The invasion of Iraq was a prime example of this. He fully supported the invasion under the guise of removing a dictatorial tyrant in order to bring freedom to the Iraqi people. He seemingly forgot that Hussein was fully supported by the U.S. up to days before the First Gulf War, and that according to UNICEF 500,000 children had died due to U.S. imposed sanctions on Iraq between 1990 and 2003. These were apparently the prices one had to pay for combatting tyrants in the region. It had been known that Iraq had no WMD capability since at least 1998, according to former U.N weapons inspector Scott Ritter, with its chemical weapons stockpile having been destroyed in 1991 according to the Iraq Survey Group. Despite this, even as late as 2008 , Hitchens stood firm in his support of the invasion of Iraq, contending that on the contrary, if Western forces had not invaded Iraq in 2003, the world would in fact not be any safer, and that Hussein had to be removed from power. Later still, in 2010, less than one year from his death, he still believed that the consequences of the Iraq war did not outweigh its benefits. His support for the invasion of Iraq also extended to open support of George W. Bush, writing just two weeks before Bush’s re-election in 2004, that “The President, notwithstanding his shortcomings of intellect, has been able to say, repeatedly and even repetitively, the essential thing: that we are involved in this war without apology and without remorse.”

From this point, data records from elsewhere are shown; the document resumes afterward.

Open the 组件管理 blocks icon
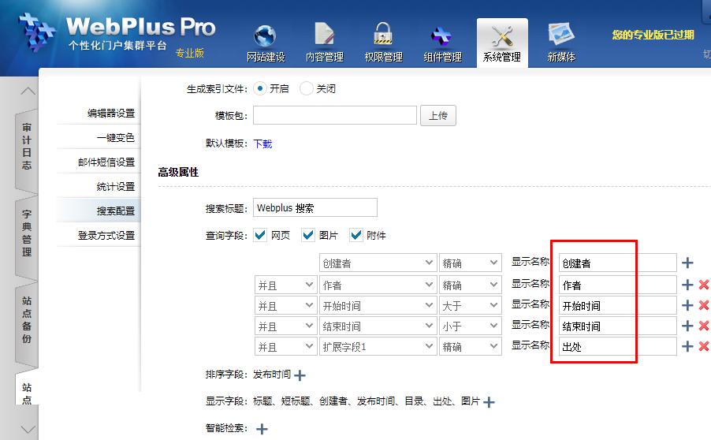The width and height of the screenshot is (711, 440). pos(441,36)
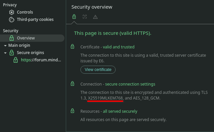Open the Controls privacy panel
The width and height of the screenshot is (214, 132).
[25, 12]
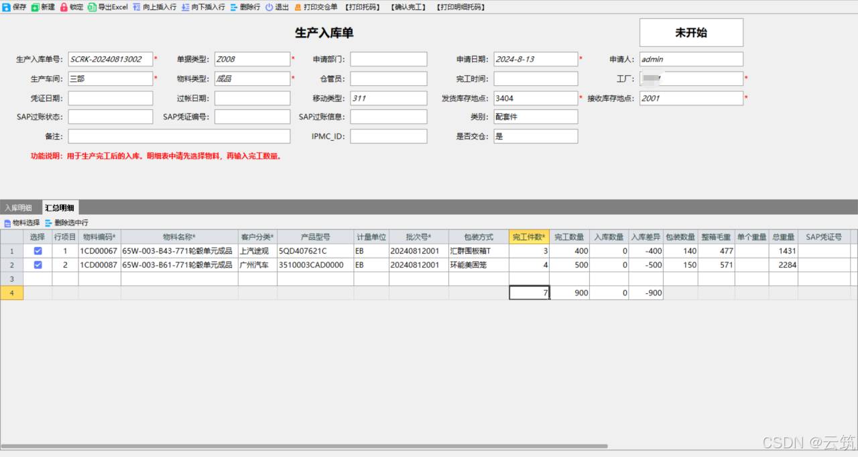Click the 【打印明细托码】 button
Viewport: 858px width, 457px height.
(x=461, y=7)
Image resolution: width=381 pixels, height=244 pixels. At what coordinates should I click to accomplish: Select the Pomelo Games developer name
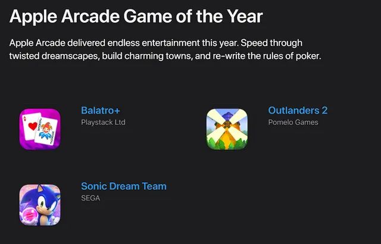click(x=293, y=122)
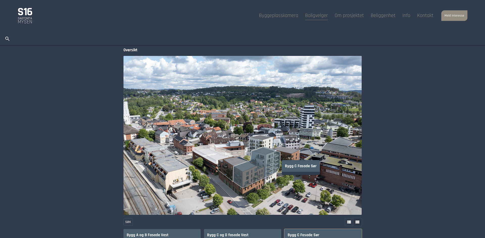The height and width of the screenshot is (238, 485).
Task: Go to Om prosjektet
Action: point(349,15)
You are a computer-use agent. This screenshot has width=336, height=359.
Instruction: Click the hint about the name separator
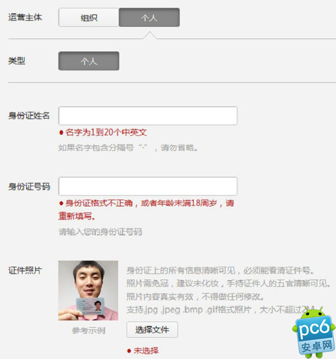(x=128, y=148)
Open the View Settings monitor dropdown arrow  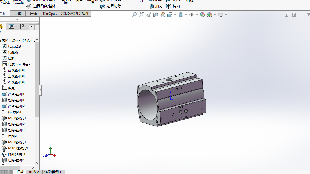click(226, 15)
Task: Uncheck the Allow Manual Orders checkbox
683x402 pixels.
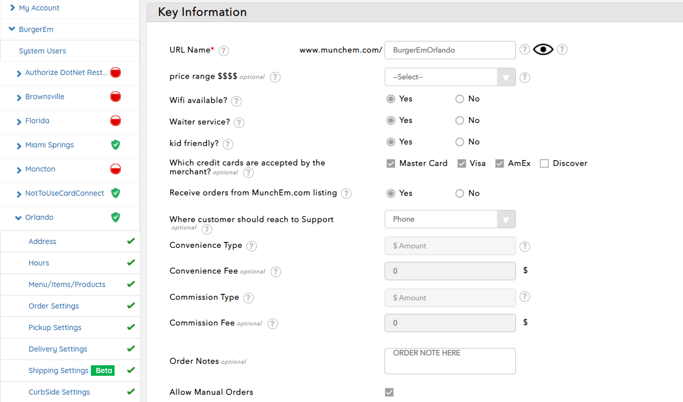Action: tap(389, 392)
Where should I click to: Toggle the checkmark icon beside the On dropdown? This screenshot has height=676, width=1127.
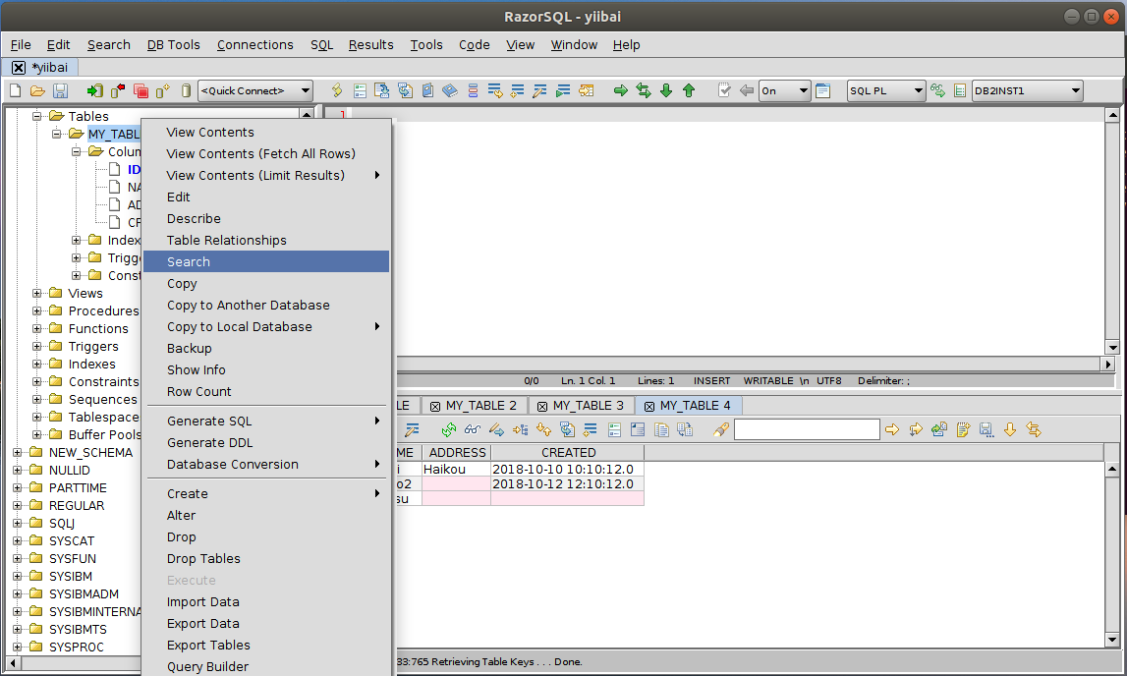tap(725, 90)
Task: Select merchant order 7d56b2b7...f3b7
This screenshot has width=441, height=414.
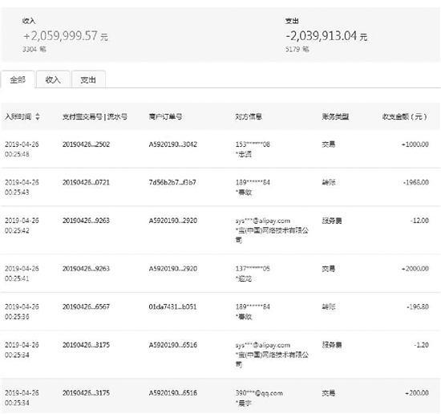Action: [x=172, y=182]
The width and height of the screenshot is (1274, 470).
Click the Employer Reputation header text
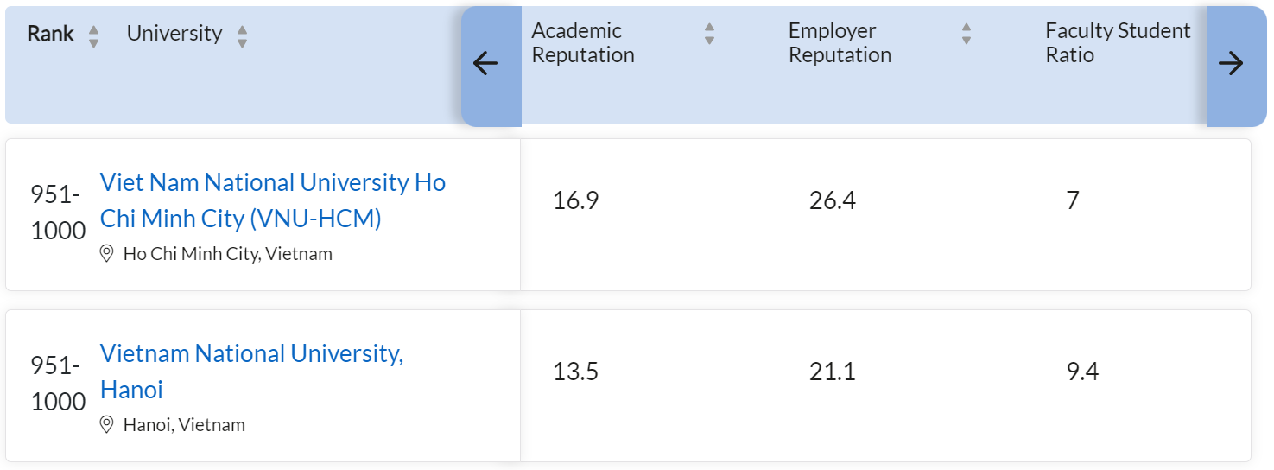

It is strangely apt that Tony Blair, one half of the war criminal duo whose militaries made up the main force which invaded Iraq, referred to Hitchens as “fearless in the pursuit of truth and any cause in which he believed.” It is apt because even though Blair did help to bring peace to Northern Ireland, something he can be rightly proud of, his degeneration into a liar and outright warmonger seems to have presaged Hitchens’ own descent into the abyss. While he was alive, Hitchens would have been the first to admit that he was a contrarian and that he was certainly no angel. What has been seen since his death however, would lead one to believe the opposite. He has become an almost revered fallen soldier in some quarters of the atheist movement; a hagiographic icon for all non-believers. If we want to remember Hitchens the intellectual giant, then we must also remember Hitchens the unyielding and unquestioning warmonger.